**Data section**
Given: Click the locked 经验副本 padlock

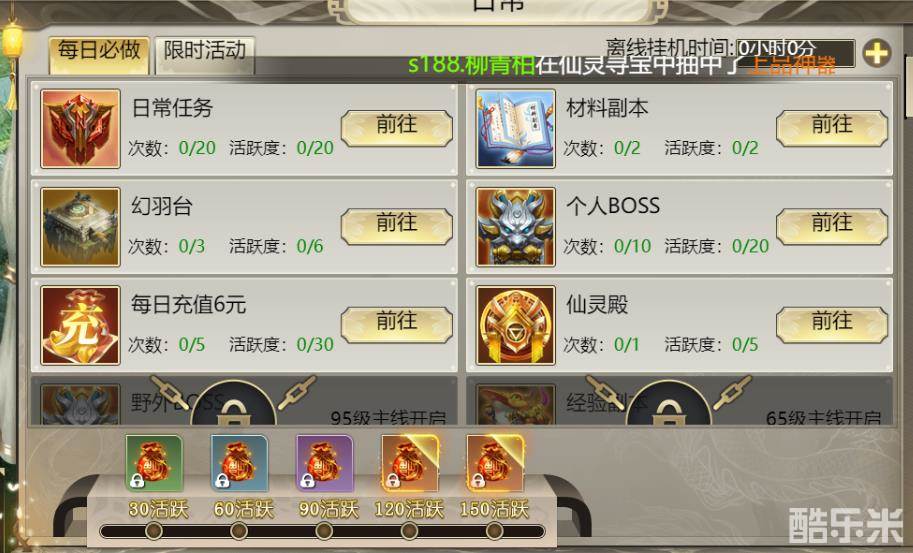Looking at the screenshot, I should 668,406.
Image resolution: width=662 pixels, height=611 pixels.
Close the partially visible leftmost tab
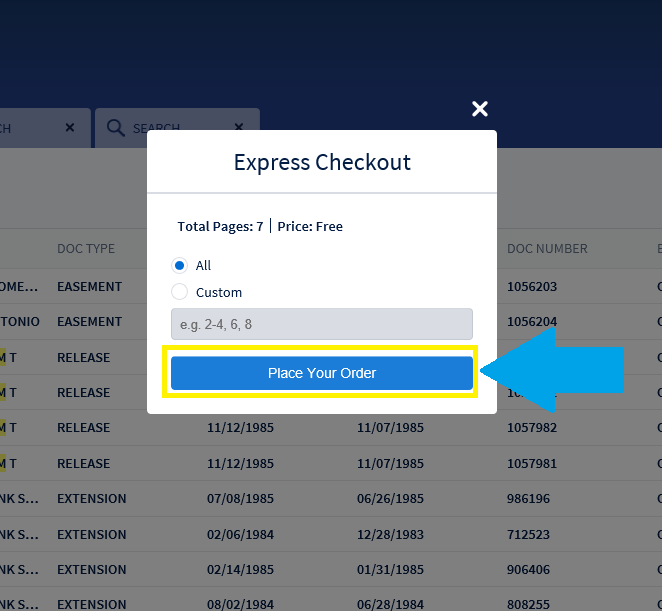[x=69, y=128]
--
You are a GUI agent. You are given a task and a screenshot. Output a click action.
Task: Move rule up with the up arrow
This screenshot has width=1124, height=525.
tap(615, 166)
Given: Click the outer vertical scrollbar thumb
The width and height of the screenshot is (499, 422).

**What you are asked to do**
Give only the lines from the one holding "You are a GUI" through the one holding "The width and", each restated exactly as it appears above.

**Task output**
You are a GUI agent. You are given a task and a screenshot. Output a click action.
Task: Move rule up with the up arrow
This screenshot has width=1124, height=525.
tap(615, 166)
Given: Click the outer vertical scrollbar thumb
The width and height of the screenshot is (499, 422).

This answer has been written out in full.